Nitekim buyurur ki: (Ey kulum, her ne kadar,
Hata kusur işleyip, olsan da çok günahkâr,
Günahından ötürü, edersen hayâ, edep,
Ben de, mahluklarımdan gizlerim onları hep.
Yaptığın günahları, sen bilirsin, bir de ben.
Gizlerim hem onları, kiramen katibinden.)
Öyleyse, günahları fazla olan kimseler,
Hak teâlâdan korkup, utanırlarsa eğer,
Gizler günahlarını, Allah da o kulların.
Mahşerde, hesapları kolay olur onların.
Yine hazret-i Osman, bir iyilik, bir ihsan,
Yapsaydı, mahcup olur, utanırdı Allah’tan.

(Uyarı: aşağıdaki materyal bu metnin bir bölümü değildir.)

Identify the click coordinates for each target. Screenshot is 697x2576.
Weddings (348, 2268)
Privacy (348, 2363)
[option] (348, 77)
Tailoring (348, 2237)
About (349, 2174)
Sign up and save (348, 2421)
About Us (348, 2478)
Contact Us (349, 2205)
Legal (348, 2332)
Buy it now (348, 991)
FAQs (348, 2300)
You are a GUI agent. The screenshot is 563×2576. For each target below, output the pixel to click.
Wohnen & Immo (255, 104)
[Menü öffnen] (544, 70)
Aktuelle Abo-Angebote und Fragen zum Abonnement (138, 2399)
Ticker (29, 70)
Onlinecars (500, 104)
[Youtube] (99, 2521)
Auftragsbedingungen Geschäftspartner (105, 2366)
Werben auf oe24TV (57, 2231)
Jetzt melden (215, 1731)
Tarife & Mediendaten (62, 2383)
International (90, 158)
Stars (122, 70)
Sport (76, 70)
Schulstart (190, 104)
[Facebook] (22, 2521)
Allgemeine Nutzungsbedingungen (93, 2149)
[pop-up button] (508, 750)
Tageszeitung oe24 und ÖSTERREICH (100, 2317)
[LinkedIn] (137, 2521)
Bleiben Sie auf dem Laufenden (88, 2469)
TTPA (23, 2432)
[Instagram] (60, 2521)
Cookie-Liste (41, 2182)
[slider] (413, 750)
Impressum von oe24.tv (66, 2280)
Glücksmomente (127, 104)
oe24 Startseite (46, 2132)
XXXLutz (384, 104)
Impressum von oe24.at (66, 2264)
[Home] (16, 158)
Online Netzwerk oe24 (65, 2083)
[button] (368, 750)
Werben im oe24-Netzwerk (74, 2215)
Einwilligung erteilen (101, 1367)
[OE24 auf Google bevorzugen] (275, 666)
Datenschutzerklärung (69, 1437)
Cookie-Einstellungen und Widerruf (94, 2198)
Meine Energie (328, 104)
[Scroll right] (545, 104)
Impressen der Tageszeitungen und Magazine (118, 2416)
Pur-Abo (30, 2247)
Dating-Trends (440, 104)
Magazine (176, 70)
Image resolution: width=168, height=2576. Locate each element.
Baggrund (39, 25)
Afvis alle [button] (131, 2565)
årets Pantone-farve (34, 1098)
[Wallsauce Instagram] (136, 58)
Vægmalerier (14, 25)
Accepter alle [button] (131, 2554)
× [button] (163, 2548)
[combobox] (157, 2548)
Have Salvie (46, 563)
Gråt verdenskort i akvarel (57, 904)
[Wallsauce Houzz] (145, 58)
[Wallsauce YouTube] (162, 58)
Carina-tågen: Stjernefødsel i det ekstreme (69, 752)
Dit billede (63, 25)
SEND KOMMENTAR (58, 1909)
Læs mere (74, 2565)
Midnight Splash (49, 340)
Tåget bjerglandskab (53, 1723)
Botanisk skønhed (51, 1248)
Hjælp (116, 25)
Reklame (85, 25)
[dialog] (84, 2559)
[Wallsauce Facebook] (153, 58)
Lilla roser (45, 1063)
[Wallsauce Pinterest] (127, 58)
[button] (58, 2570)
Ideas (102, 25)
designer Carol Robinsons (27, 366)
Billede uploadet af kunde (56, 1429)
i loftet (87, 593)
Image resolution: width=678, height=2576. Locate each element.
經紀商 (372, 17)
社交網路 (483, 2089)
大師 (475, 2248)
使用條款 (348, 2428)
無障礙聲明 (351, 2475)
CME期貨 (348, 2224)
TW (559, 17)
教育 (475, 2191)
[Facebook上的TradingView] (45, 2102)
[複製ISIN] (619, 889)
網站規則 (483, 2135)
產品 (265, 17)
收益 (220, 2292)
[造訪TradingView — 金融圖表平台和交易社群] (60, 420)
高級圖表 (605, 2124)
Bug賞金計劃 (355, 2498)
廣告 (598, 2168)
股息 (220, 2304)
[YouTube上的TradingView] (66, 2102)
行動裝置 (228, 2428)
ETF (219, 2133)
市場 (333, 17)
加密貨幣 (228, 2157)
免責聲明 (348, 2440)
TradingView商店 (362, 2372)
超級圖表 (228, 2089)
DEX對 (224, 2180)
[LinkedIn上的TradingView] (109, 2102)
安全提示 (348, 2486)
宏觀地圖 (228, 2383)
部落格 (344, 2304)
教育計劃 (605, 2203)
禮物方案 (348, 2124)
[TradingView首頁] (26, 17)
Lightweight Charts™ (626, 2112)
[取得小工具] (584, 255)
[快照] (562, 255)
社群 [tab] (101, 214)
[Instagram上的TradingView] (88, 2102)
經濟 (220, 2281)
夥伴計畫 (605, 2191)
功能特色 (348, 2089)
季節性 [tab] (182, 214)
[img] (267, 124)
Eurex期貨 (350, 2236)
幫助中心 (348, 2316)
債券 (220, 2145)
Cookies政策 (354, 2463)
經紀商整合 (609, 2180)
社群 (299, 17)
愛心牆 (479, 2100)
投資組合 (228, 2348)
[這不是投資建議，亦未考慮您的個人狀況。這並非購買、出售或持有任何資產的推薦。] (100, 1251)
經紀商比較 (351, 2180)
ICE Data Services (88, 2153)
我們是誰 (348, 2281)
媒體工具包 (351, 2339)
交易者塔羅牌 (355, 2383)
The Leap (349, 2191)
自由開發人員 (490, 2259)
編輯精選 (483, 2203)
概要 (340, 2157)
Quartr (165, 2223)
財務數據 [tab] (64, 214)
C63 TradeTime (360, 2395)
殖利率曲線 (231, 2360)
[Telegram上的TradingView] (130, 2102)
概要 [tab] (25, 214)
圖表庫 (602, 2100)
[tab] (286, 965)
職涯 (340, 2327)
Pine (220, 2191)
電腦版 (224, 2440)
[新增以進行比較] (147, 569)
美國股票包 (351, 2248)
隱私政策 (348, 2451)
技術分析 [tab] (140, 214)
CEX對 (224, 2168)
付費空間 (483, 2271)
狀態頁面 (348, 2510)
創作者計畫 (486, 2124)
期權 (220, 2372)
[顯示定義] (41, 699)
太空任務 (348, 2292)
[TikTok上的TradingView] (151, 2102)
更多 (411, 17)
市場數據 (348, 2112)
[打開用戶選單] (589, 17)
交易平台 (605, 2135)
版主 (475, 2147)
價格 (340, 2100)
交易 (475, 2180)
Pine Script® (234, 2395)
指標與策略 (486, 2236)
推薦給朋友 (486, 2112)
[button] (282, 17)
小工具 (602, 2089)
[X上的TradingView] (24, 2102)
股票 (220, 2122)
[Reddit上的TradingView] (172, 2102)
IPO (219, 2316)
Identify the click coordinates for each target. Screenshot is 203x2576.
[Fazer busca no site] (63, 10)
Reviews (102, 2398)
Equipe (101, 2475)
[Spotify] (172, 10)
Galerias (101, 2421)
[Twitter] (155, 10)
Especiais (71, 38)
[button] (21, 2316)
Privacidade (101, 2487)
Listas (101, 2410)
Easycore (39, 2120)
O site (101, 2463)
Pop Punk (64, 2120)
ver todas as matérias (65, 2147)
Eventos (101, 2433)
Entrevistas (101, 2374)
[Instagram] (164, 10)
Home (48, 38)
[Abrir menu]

Rabbimiz, kendisine verdi ki yedi haslet,
Bunlardan birincisi, şehidlik idi elbet.
Sonra zühd, mükâleme, cemal ve cömertliktir.
Altıncısı pirlik ve en son hayâ etmektir.
Vardır her sahabide, bunlardan bir tanesi.
Lakin İbni Affan’da, toplanmıştır cümlesi.
Allah ve Resulünün, çok sevdiğidir bu zat,
Sekseniki yaşında, eyledi Hakka vuslat.